> _What you should do_
An exact copy of the entries is needed, with every picture left out.

=== Begin Enclosure ===

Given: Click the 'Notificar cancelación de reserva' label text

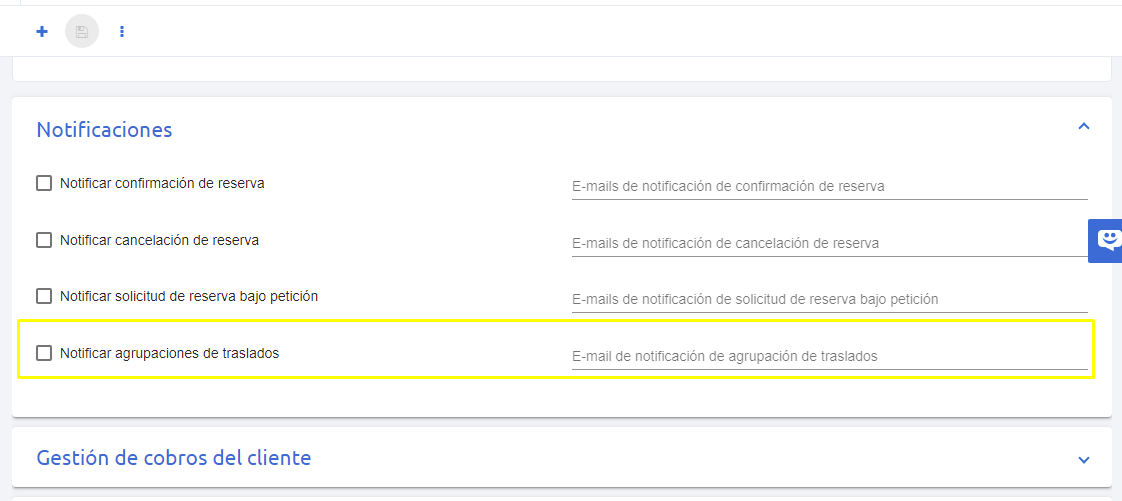Looking at the screenshot, I should pos(160,240).
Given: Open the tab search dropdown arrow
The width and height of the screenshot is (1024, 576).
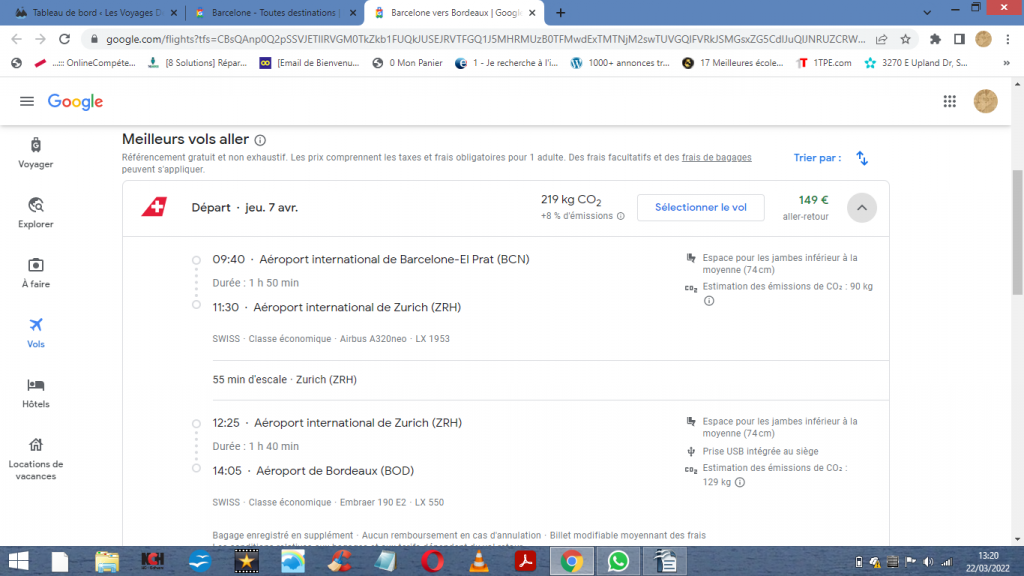Looking at the screenshot, I should point(927,12).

=== End Enclosure ===

> _Solution to this problem_
Given: Click the 'Notificar cancelación de reserva' label text

Looking at the screenshot, I should pos(160,240).
Given: Open the tab search dropdown arrow
The width and height of the screenshot is (1024, 576).
Looking at the screenshot, I should point(927,12).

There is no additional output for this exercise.